* **Exercise details**:
Determine how many lines in the records below contain the string "height". Reply with the number alone.

* **Input material**:

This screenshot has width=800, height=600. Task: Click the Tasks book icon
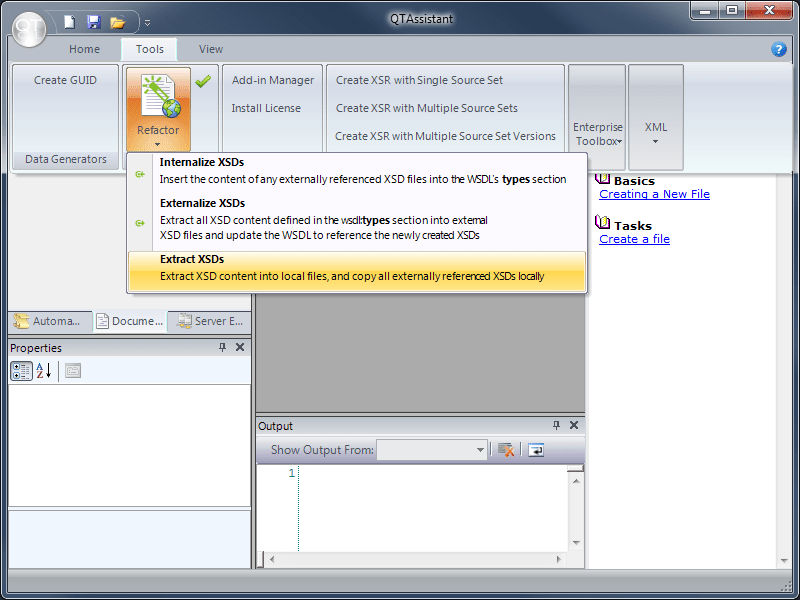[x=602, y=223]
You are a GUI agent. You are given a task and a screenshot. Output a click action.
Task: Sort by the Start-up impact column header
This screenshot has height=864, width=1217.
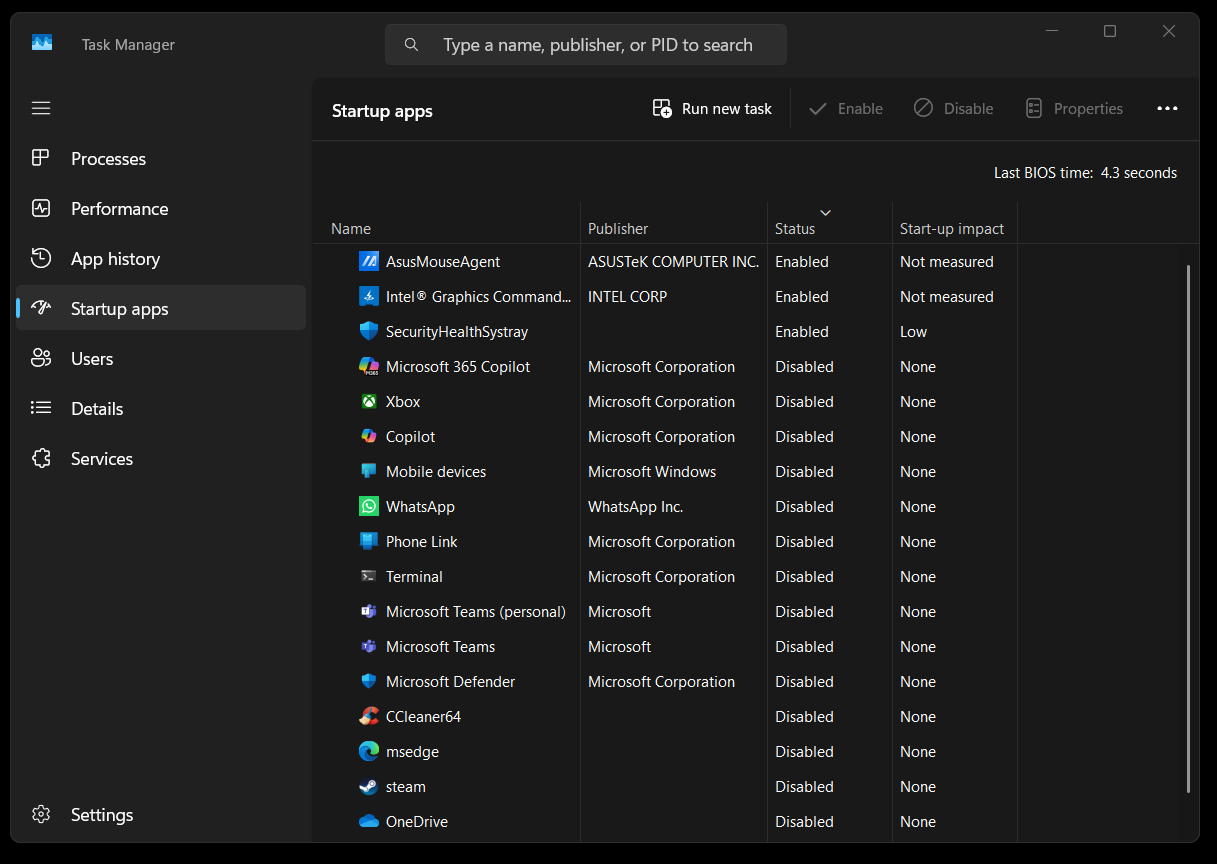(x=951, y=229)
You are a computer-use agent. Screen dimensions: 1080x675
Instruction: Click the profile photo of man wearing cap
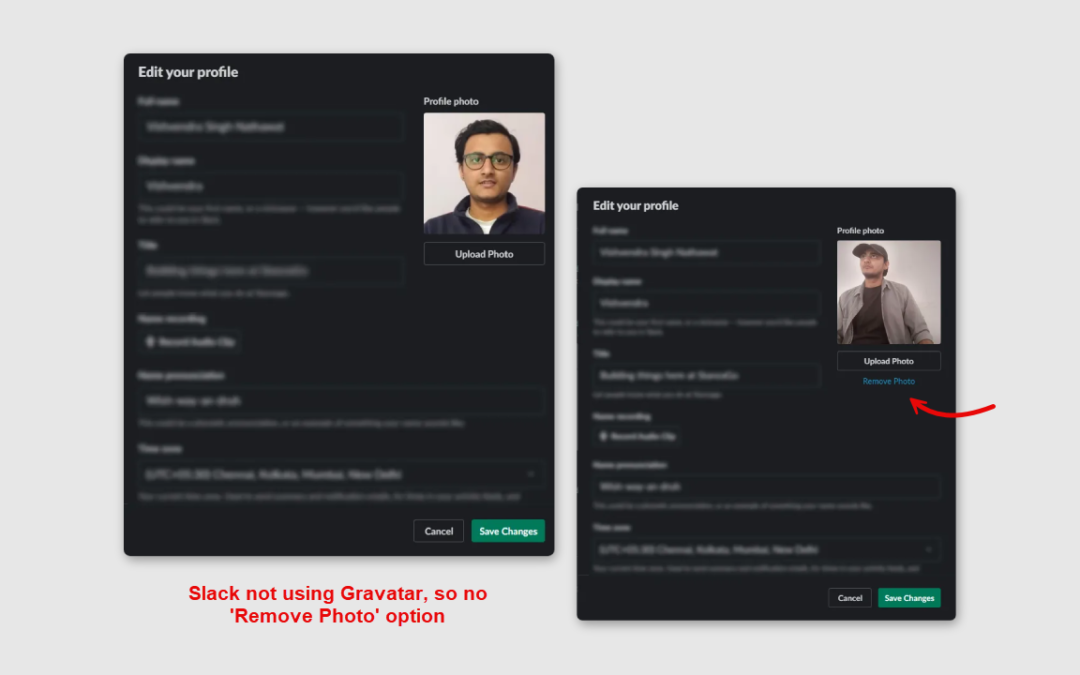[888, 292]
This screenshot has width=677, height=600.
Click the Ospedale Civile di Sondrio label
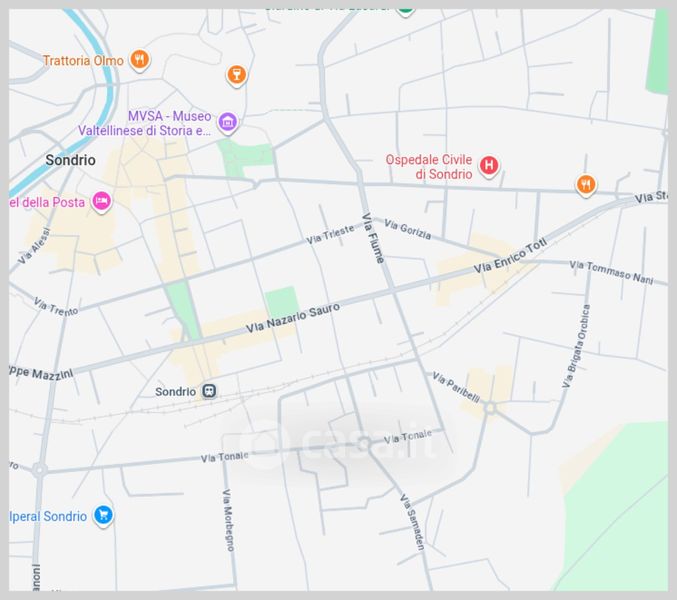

* **Response**:
3